To demonstrate biochemically that PHPT-1 can dephosphorylate H358 on KCa3.1, the CT of KCa3.1 was generated as a GST-fusion protein, and H358 was phosphorylated in vitro by using [γ-32P]GTP and NDPK-B as described (3). Addition of His-PHPT-1(WT), but not His-PHPT-1(H53A), led to dephosphorylation of H358 in KCa3.1 (Fig. 2C). NDPK-B undergoes autophosphorylation on H118, which is required for kinase activity. PHPT-1 did not dephosphorylate H118 on NDPK-B, indicating that PHPT-1 dephosphorylation of KCa3.1 is specific, and PHPT-1 does not inhibit KCa3.1 channel activity by dephosphorylating and inhibiting NDPK-B (Fig. 2C).
Silencing of PHPT-1 by siRNA in Primary Human CD4 T Cells Led to Increased KCa3.1 Channel Activity and TCR-Stimulated Calcium Influx and Proliferation.
We have previously shown that phosphorylation of KCa3.1 on H358 by NDPK-B is required for KCa3.1 channel activity and the reactivation of human CD4 T cells (3). Thus, by dephosphorylating and inhibiting KCa3.1, PHPT-1 is a candidate to function as a negative regulator of CD4+ T cells. Consistent with this idea, we found that down-regulation of PHPT-1 by siRNA led to a ≈1.5- to 2-fold increase in KCa3.1 channel activity (Fig. 3 Bi–Biii). These results were obtained with two independent sets of siRNAs to PHPT-1, indicating that the inhibitory effect was not because of an off target effect of the siRNA (Fig. 3Biv). The K+ current in activated CD4+ T cells is contributed by both KCa3.1 and Kv1.3, of which only KCa3.1 is regulated by NDPK-B. Unlike KCa3.1, Kv1.3 channel activity was similar between control and siRNA-treated cells, indicating that the increase in KCa3.1 channel activity in siRNA-treated cells is specific (Fig. 3Bv).
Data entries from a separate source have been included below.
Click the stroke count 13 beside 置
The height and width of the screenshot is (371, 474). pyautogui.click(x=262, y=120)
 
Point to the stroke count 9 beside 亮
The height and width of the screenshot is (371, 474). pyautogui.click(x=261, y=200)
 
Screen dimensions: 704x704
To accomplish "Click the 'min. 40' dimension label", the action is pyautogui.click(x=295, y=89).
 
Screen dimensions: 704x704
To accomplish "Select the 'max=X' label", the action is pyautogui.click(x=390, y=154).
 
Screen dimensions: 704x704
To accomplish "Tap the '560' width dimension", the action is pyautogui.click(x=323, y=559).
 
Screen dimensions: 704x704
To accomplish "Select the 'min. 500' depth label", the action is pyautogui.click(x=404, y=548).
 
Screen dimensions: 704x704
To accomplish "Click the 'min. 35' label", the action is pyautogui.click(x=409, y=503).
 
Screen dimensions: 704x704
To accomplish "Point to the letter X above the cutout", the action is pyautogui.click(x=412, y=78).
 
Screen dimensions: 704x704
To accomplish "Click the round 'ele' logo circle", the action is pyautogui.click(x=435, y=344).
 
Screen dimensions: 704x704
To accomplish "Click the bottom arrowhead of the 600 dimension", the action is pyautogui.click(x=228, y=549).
By mediating the efflux of K+, KCa3.1 functions to maintain a hyperpolarized membrane potential, which provides the electrochemical gradient that drives Ca2+ entry into reactivated CD4 T cells. As predicted, we found that down-regulation of PHPT-1 led not only to an increase in KCa3.1 channel activity, but also led to an increase in Ca2+ influx after cross-linking of the T cell receptor (TCR) (Fig. 4A). siRNA PHPT-1 transfected T cells were also more sensitive to antigen stimulation and were activated at 10-fold lower concentration by dendritic cells pulsed with staphylococcal enterotoxin B (SEB) when compared to control cells (Fig. 4B).
Discussion
Although histidine phosphorylation has been proposed to play an important role in mammalian cells for more than 30 years, a critical role for reversible histidine phosphorylation in the regulation of specific biological processes are still lacking (11–13). The finding that NDPK-B activates KCa3.1 channels by phosphorylating H358 in the CT of KCa3.1 (3) and our findings reported here that PHPT-1 inhibits KCa3.1 by dephosphorylating H358 provides one of the best examples whereby reversible histidine phosphorylation regulates a biological function in mammalian cells. Moreover, the critical role for both NDPK-B and PHPT-1 in the regulation of KCa3.1 channel activity has uncovered an unexpected role for both of these molecules in the reactivation of human CD4 T cells and demonstrates that a histidine phosphatase functions as a negative regulator of T cells.
We still do not understand how PHPT-1 is regulated in T cells or how PHPT-1's target specificity is determined. Our finding that PHPT-1 dephosphorylates H358 on KCa3.1, but not H118 on NDPK-B, indicates that PHPT-1 specifically dephosphorylates only a subset of histidine phosphorylated proteins. One possibility is that binding a downstream target is required to localize PHPT-1 to its site of action. Consistent with this idea, we found that PHPT-1 coimmunoprecipitates with KCa3.1 but not NDPK-B. Another possible mechanism for PHPT-1 regulation could be at the level of PHPT-1 expression. For example, increased protein expression of PHPT-1 after T cell activation could lead to an increase in PHPT-1 activity, which in turn would mediate the dephosphorylation and inhibition of KCa3.1 channel activity resulting in T cell inhibition. Our inability to detect changes in PHPT-1 mRNA in activated T cells (Fig. 3Ai and data not shown) indicates that changes in PHPT-1 expression is unlikely to contribute to PHPT-1 regulation in T cells.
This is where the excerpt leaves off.